In such cases clients are more likely to be ‘unsophisticated’ and would benefit from the prospective certainty provided by the regime. However, on application to the Court, a complex case might be excluded from FRC.
Because the introduction of FRC may bring about an increase in the amount of lawyer/client costs, resulting in the client receiving a lesser sum than they would now receive, the Report suggests that a similar approach to that currently taken in Workcover (common law) proceedings should apply to all cases within FRC. The Workplace Injury Rehabilitation and Compensation Act 2013 (Vic) mandates that lawyer/client costs in such common law cases can only be recovered pursuant to an order of the Court. This approach is currently administered by the Supreme and County Courts, on occasions with assistance from the Costs Court. The Report suggests that the approach could be extended to transport accident cases in the FRC model.
Costs budgeting
In the current English and Welsh costs model Costs Budgeting involves court approval of “costs budgets” submitted by parties shortly after the commencement of a proceeding.
Role of Costs Court
Under the Uniform Law the Costs Court provides the appropriate level of supervision of lawyer/client litigious costs. The Report recommends that Its role as the final arbiter of both party/party costs and lawyer/client litigious costs continue under the proposed changes and that the operation of any new scheme be overseen by the Costs Court.
A strategic and holistic look at costs?
We have referred to the current English and Welsh model because at the request of the Master of the Rolls, Sir Geoffrey Vos, the Civil Justice Council (CJC) presently has under consideration a strategic and holistic look at costs which it describes in the CJC’s Costs Working Group Consultation Paper issued in June 2022 (Consultation Paper) as covering these four areas (Consultation Paper paras 1 and 3 ):
1) Costs Budgeting.
2) Guideline Hourly Rates;
3) Costs under pre-action protocols/portals and the digital justice system;
4) Consequences of the existing extension of FRC.
The first phase of the exercise was the publication of the Consultation Paper. This set out the questions to be considered and explained the context in which they arose .
The second phase is the present consultation phase. This originally invited responses and reactions to the questions raised in the Consultation Paper by Friday 14 October (Consultation Paper para 2). However it has now been extended to Thursday 15 December 2022 due to the large number of responses and to allow for consideration of the decision of as the Court of Appeal’s recent decision in Darya Belsner v Cam Legal Services Ltd [2022] EWCA Civ 1387. to allow.

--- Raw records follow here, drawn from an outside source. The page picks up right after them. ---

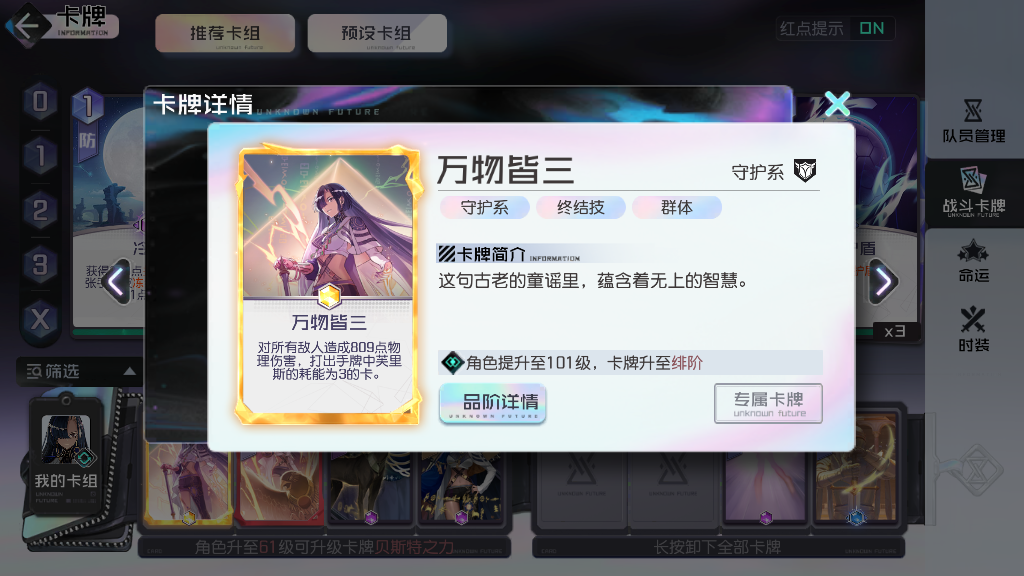Switch to 推荐卡组 tab
1024x576 pixels.
[x=225, y=33]
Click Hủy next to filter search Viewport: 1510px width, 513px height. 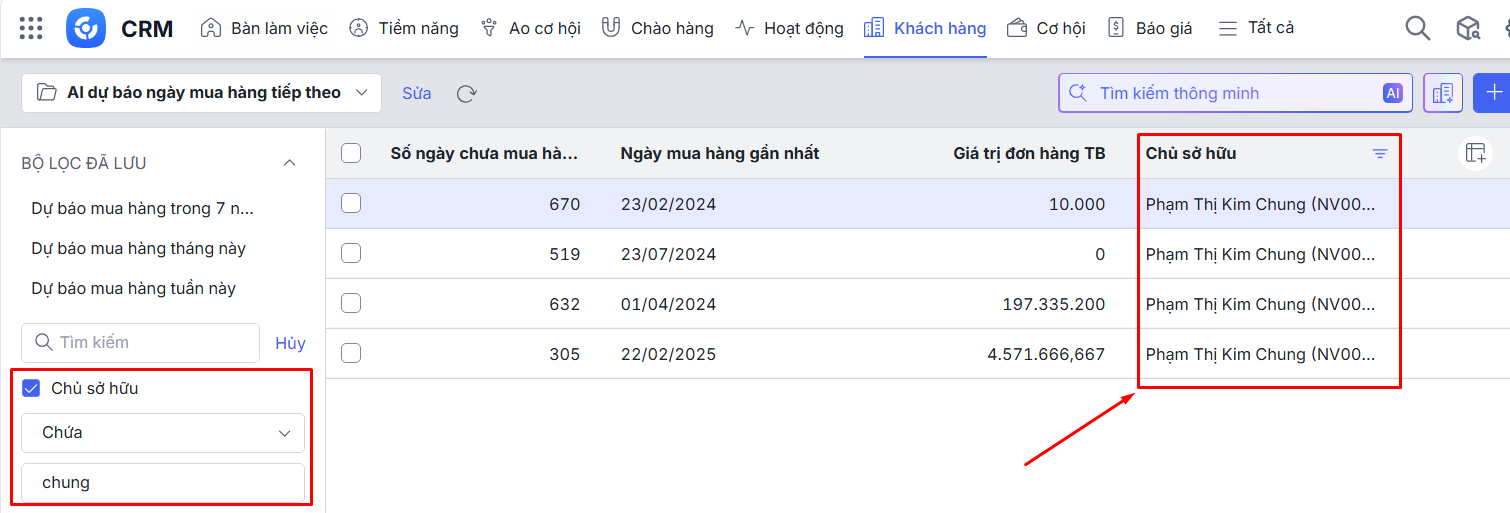click(x=290, y=343)
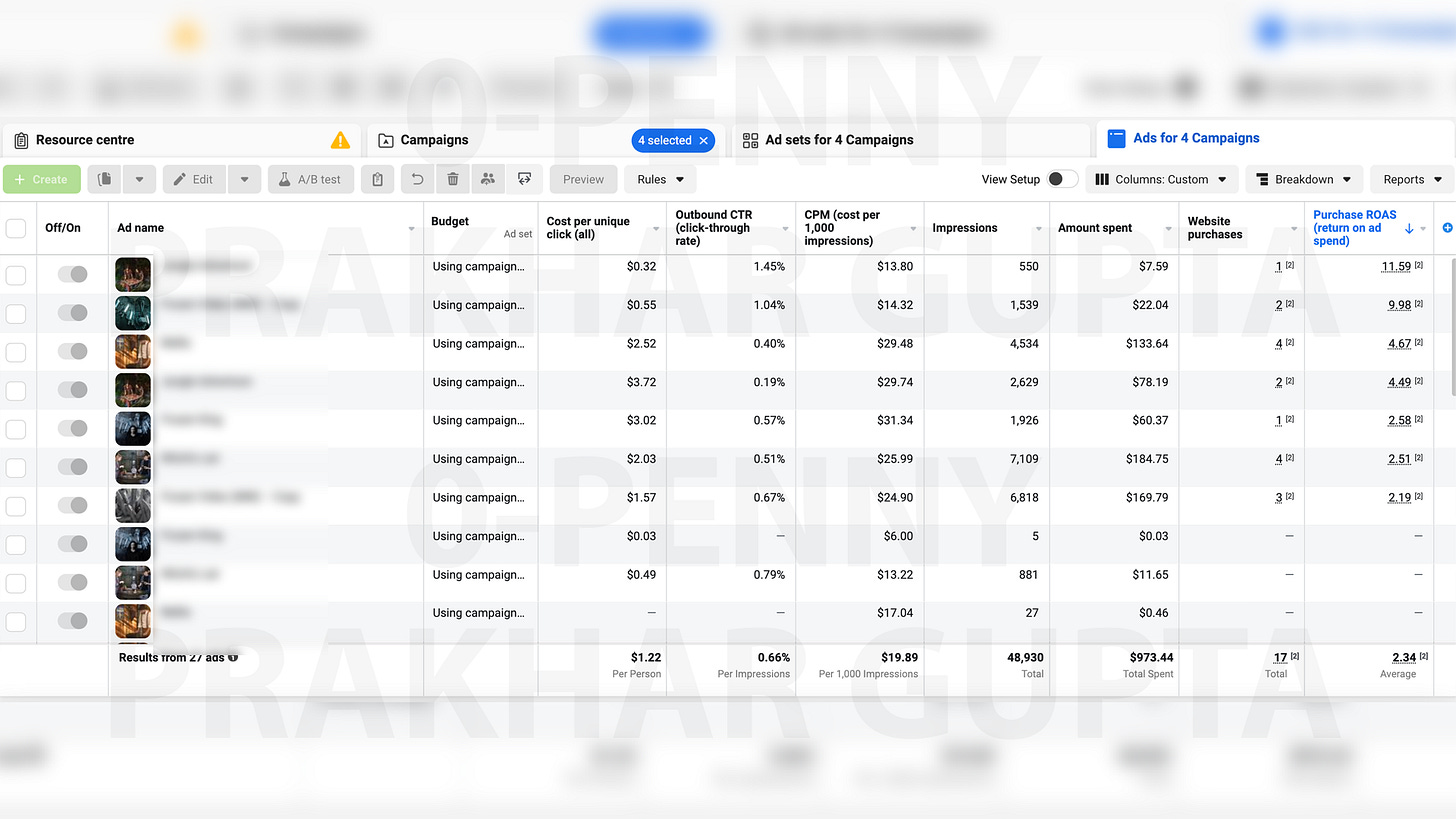Click the undo arrow icon
The width and height of the screenshot is (1456, 819).
[419, 180]
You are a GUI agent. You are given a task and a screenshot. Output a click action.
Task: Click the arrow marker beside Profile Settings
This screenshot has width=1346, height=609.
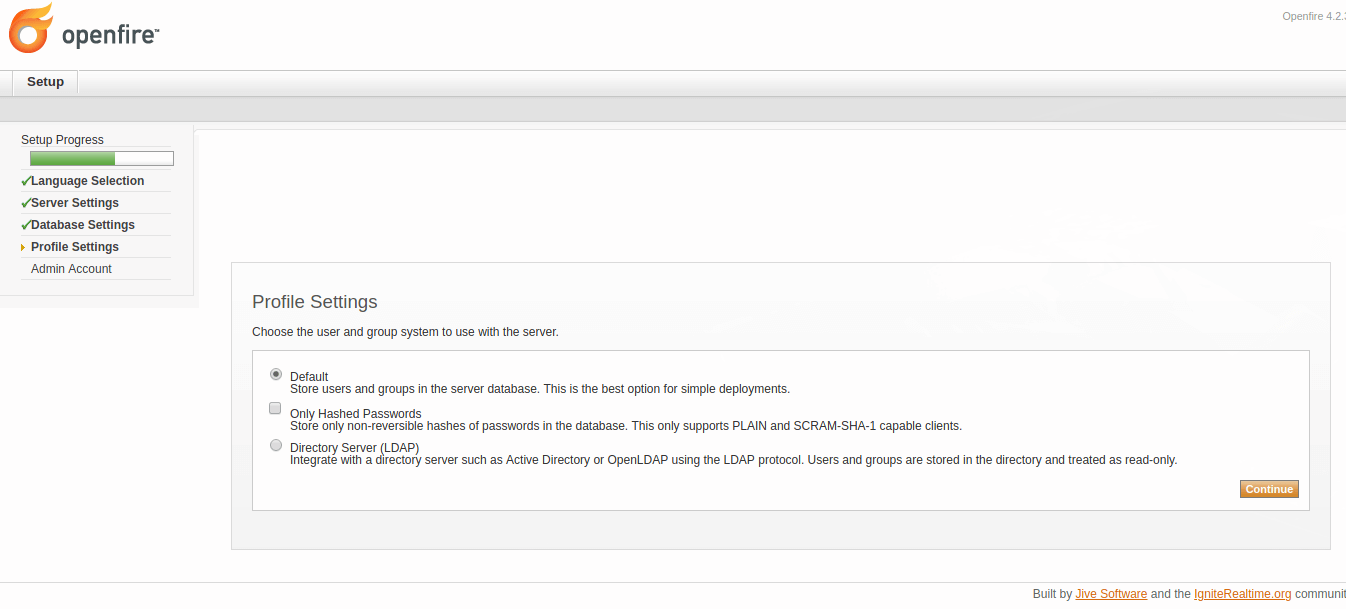[x=23, y=247]
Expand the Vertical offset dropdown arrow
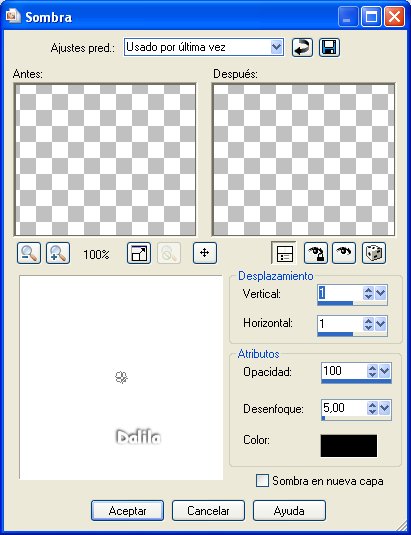The height and width of the screenshot is (535, 411). [381, 293]
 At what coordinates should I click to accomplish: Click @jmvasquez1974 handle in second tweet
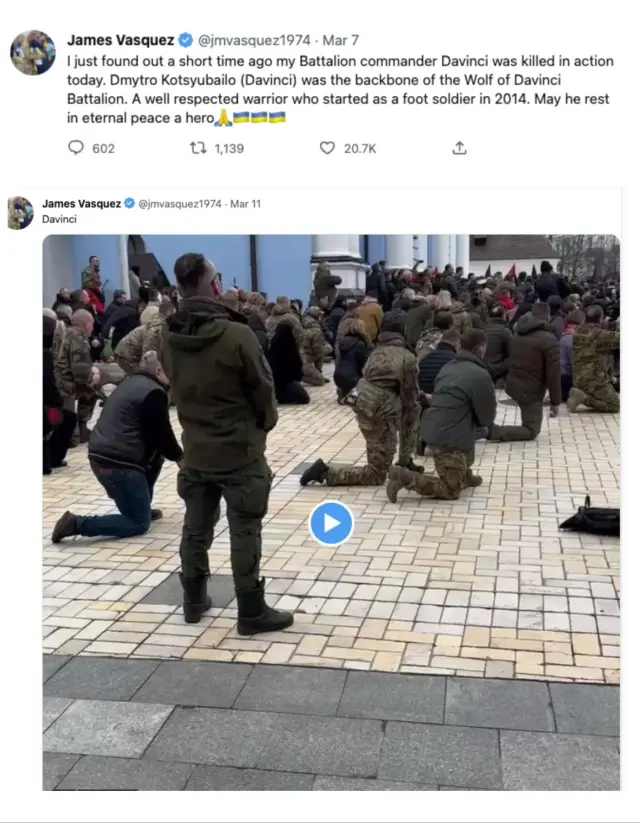180,204
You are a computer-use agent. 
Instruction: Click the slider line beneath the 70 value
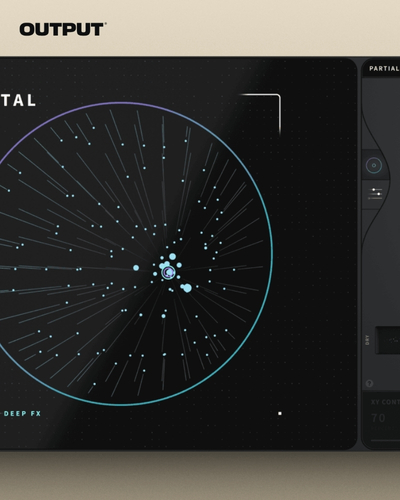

Some preliminary thoughts on the implementation of the Report
The focus of the review should be limited to the assessment of party/ party litigious costs. Subject to the requirements of the Application Act in each jurisdiction the Uniform Law in Victoria, New South Wales and Western Australia addresses the requirements of what is fair and reasonable in lawyer /client costs.
It should not be assumed that technological advances translate to reduced costs and greater access to justice. It will be important to critically assess the present and future impacts of legal technology.
The focus of the proposed changes is now prospective not reactive. This requires consideration of costs management as well as costs recovery. For example, guideline hourly rates can and should make clear that they apply to work done by Australian lawyers wherever and however they carry out that work. Additionally they can and should apply to the proliferating Alternative Legal Service Providers (ALSP’s) and specialist related disciplines engaged in the performance of the work of Australian lawyers.
Lastly, such a focus should allow the elimination of some. if not all, of the negative features of time costing such as the rapacity encountered in the use of the minimum six-minute unit.